**Task instructions**
Given the entries that follow, write out exactly the lines starting at the one containing "2023年2月 (420, 732)" and ending at the one containing "2018年7月 (420, 1342)", both ends included, and only those.
Records provided Block Start
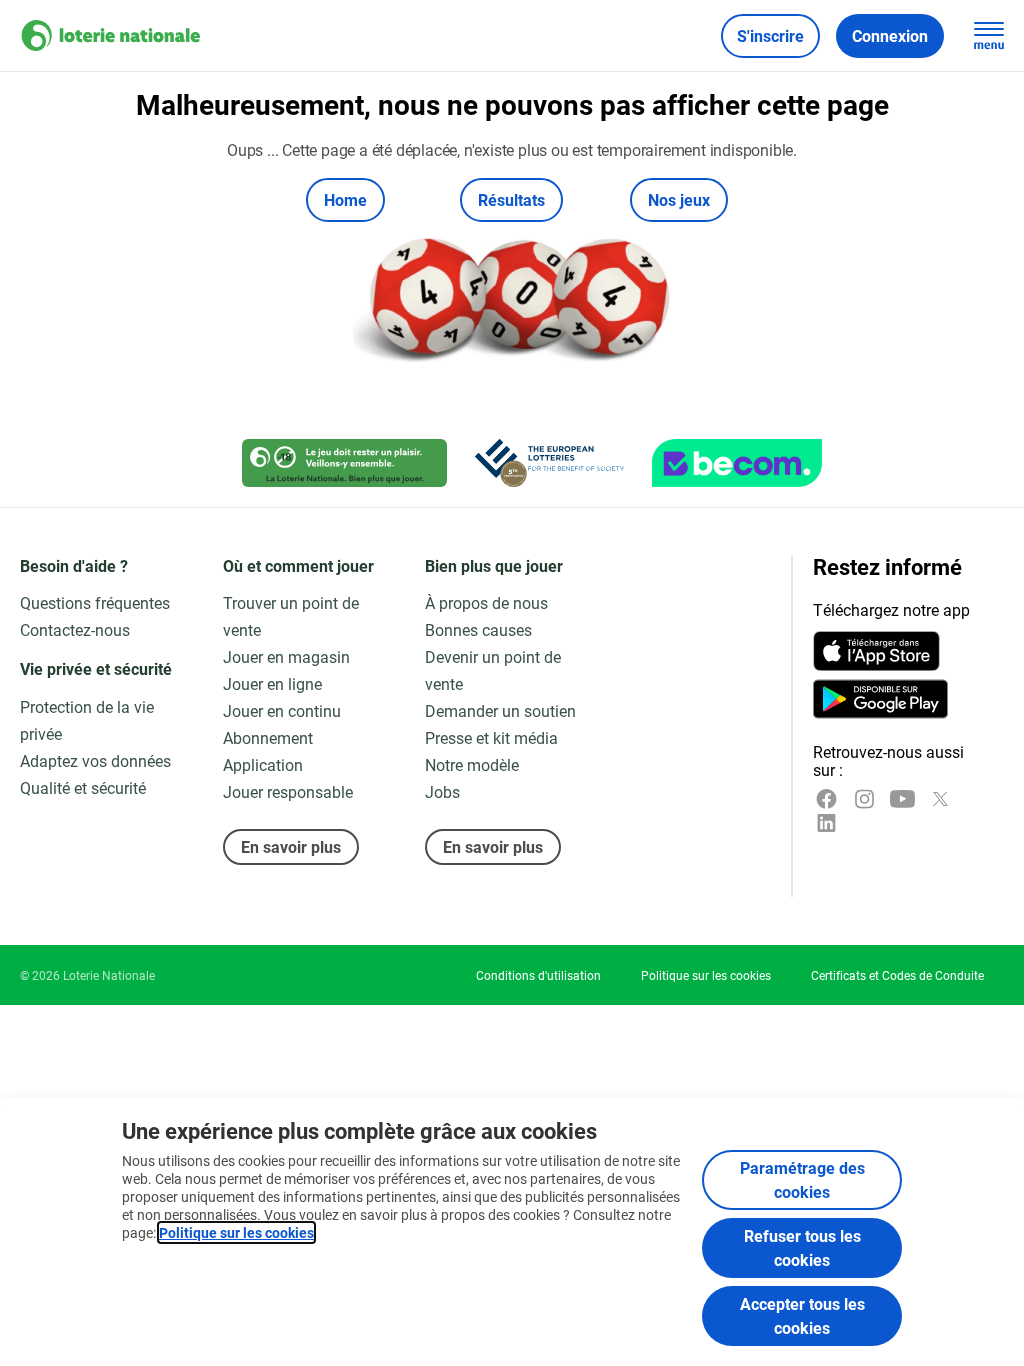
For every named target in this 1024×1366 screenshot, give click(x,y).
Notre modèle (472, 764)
Records provided Block End
Records provided Block Start
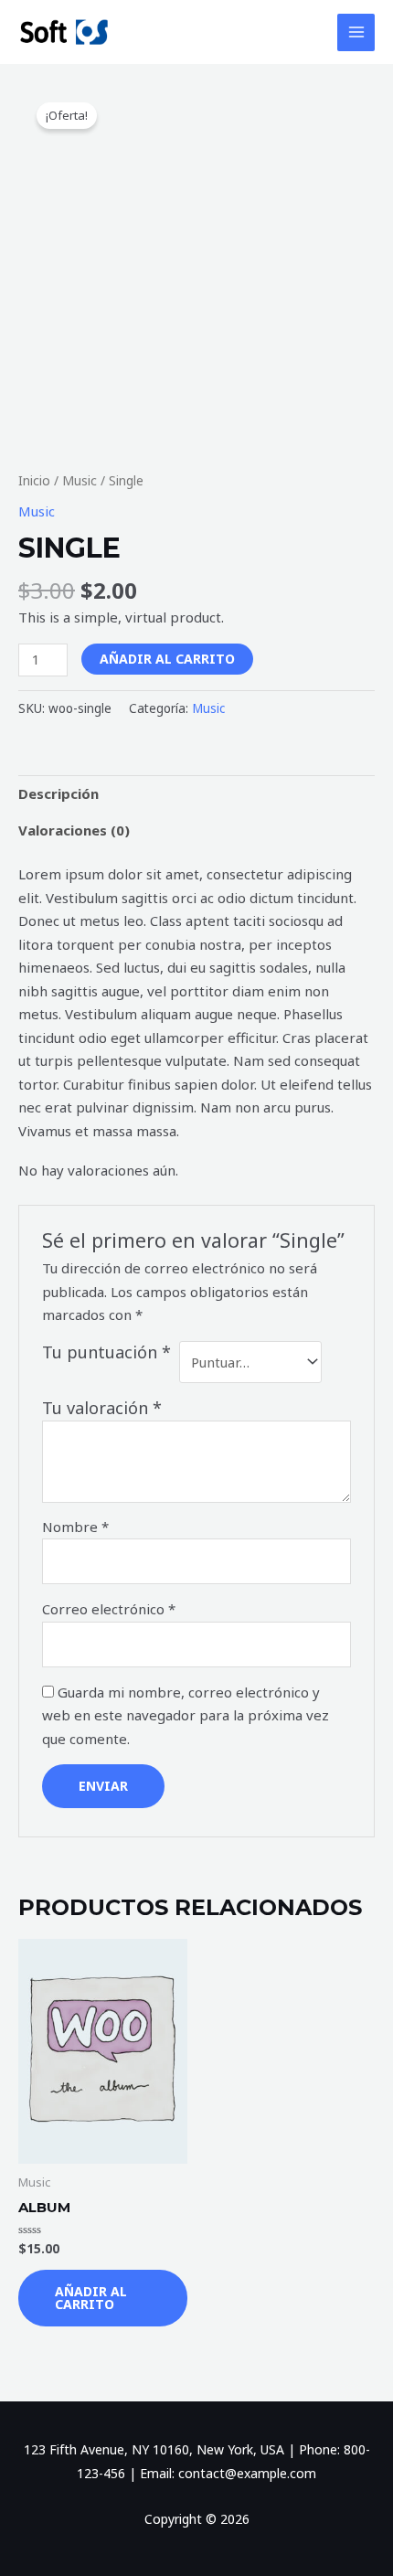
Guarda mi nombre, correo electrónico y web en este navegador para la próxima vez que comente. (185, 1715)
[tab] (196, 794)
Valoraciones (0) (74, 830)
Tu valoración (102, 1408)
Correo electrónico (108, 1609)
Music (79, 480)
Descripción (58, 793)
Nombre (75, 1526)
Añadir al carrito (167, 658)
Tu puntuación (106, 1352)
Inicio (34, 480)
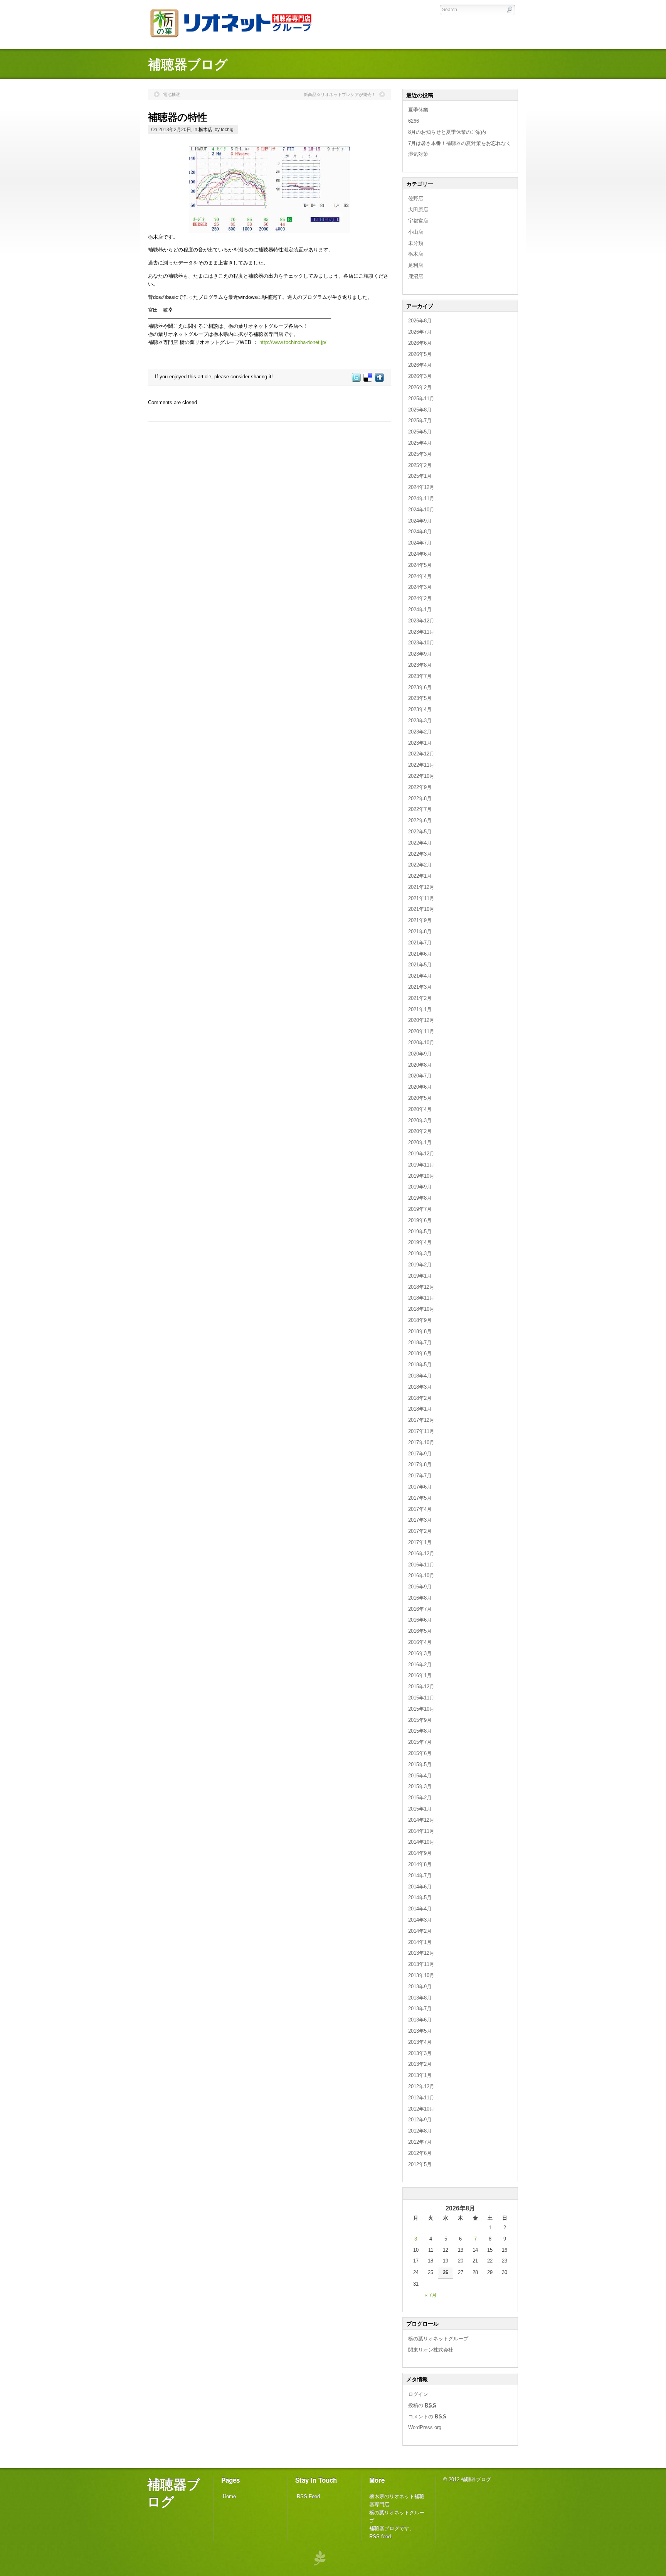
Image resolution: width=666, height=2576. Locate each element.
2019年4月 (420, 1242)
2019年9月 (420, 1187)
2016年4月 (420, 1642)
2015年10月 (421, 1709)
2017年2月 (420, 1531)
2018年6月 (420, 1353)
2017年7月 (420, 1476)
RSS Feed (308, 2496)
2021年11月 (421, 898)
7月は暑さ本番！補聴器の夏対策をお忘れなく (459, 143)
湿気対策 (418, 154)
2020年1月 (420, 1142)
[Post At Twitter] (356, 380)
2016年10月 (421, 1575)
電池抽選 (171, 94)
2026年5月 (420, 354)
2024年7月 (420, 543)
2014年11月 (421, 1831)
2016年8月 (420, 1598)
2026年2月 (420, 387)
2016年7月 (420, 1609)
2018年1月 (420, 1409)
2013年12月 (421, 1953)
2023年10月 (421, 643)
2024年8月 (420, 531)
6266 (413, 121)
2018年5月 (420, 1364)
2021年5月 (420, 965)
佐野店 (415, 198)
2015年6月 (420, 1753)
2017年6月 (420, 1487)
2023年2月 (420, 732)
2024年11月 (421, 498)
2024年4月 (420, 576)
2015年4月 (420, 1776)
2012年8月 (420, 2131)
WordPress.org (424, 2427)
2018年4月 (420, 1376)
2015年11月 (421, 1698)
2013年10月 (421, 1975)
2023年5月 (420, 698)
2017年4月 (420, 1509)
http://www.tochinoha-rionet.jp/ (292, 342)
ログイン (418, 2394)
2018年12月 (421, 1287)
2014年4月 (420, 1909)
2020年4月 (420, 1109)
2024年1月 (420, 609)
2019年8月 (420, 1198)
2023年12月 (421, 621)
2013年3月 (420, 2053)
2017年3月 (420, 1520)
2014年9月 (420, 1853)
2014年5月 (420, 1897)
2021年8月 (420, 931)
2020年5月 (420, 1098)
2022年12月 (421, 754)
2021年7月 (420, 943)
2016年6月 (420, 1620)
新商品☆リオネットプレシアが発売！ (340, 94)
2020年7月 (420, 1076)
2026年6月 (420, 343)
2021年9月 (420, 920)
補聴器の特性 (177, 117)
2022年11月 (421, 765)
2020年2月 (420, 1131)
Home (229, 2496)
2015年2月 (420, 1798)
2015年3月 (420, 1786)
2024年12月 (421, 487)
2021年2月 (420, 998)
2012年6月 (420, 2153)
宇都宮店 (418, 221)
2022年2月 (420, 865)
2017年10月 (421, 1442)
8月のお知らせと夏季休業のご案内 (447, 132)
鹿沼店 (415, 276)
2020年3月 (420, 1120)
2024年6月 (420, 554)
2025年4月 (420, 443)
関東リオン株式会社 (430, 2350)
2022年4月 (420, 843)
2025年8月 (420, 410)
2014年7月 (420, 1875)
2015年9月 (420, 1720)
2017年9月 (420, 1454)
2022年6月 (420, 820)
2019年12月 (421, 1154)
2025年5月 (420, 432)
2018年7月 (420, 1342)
Records provided Block End
**Response for this exercise**
2023年2月 (420, 732)
2024年11月 (421, 498)
2024年4月 (420, 576)
2015年4月 (420, 1776)
2012年8月 (420, 2131)
WordPress.org (424, 2427)
2018年4月 (420, 1376)
2015年11月 (421, 1698)
2013年10月 (421, 1975)
2023年5月 (420, 698)
2017年4月 (420, 1509)
http://www.tochinoha-rionet.jp/ (292, 342)
ログイン (418, 2394)
2018年12月 (421, 1287)
2014年4月 (420, 1909)
2020年4月 (420, 1109)
2024年1月 (420, 609)
2019年8月 (420, 1198)
2023年12月 (421, 621)
2013年3月 (420, 2053)
2017年3月 (420, 1520)
2014年9月 (420, 1853)
2014年5月 (420, 1897)
2021年8月 (420, 931)
2020年5月 (420, 1098)
2022年12月 (421, 754)
2021年7月 (420, 943)
2016年6月 (420, 1620)
新商品☆リオネットプレシアが発売！ (340, 94)
2020年7月 (420, 1076)
2026年6月 (420, 343)
2021年9月 (420, 920)
補聴器の特性 (177, 117)
2022年11月 (421, 765)
2020年2月 (420, 1131)
Home (229, 2496)
2015年2月 (420, 1798)
2015年3月 (420, 1786)
2024年12月 (421, 487)
2021年2月 (420, 998)
2012年6月 (420, 2153)
宇都宮店 (418, 221)
2022年2月 (420, 865)
2017年10月 (421, 1442)
8月のお知らせと夏季休業のご案内 (447, 132)
鹿沼店 (415, 276)
2020年3月 (420, 1120)
2024年6月 (420, 554)
2025年4月 (420, 443)
関東リオン株式会社 (430, 2350)
2022年4月 (420, 843)
2025年8月 (420, 410)
2014年7月 (420, 1875)
2015年9月 (420, 1720)
2017年9月 (420, 1454)
2022年6月 (420, 820)
2019年12月 (421, 1154)
2025年5月 (420, 432)
2018年7月 (420, 1342)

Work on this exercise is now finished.